La figure indéfinissable, en parchemin rissolé, particulière aux jockeys, provient-elle des alternances du vent brutal, qui leur coupe le visage, avec les bains de vapeur qui le font bouillir ? Il est certain que le régime doit être pour quelque chose dans cet extérieur. L’obligation de ne pas excéder un poids donné interdit à peu près la profession aux individus de haute taille ; le plus grand de la corporation, W. Prat, avec 1m, 65, est regardé comme exceptionnel.

Aux charges légères — 40 à 50 kilos — les lads sont presque seuls capables d’être employés. Celles que l’on appelle «lourdes» — 50 à 56 kilos — exigent déjà des hommes passablement minces. D’autant plus que la selle et les étriers — un kilo et demi environ — comptent dans le calcul ; ainsi que la martingale, dont le supplément est insignifiant du reste et que plusieurs jockeys considèrent, quand elle est bien réglée, comme d’une aide considérable, en leur donnant un point d’appui pour diriger le cheval sans déranger son allure ; chose capitale, parce qu’une fois l’animal « dans son action, » il ne doit être troublé par quoi que ce soit. La cravache, pour prévenir les fraudes, n’est pas admise dans la balance ; il serait trop tentant de se peser avec une cravache à pomme de plomb et d’en prendre une autre pour courir.

Comme vêtement, l’indispensable : une casaque de quelques grammes, des bas et une chemise de soie, une culotte de toile et des bottes très fines.
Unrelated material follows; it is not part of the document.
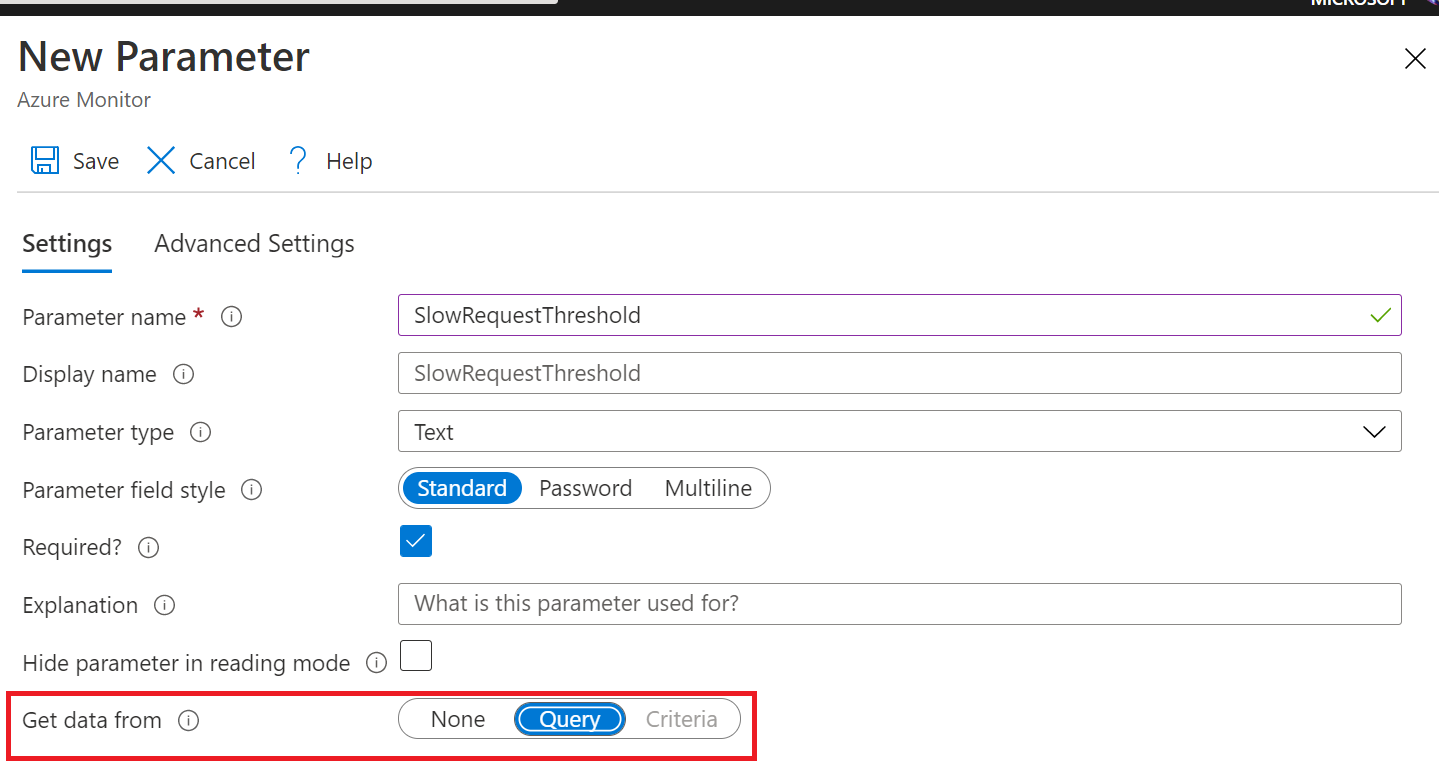Switch field style to Password
This screenshot has height=767, width=1439.
click(x=585, y=488)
Le « valet des jockeys, » chef de leur vestiaire, est présent, avec ses garçons, au pesage de tous les hippodromes ; il entretient et transporte pour ses cliens les costumes qui leur appartiennent, dont il les aide à se revêtir. De sorte que le jockey, allant aux courses sans savoir s’il montera, a toujours sous la main de quoi s’équiper.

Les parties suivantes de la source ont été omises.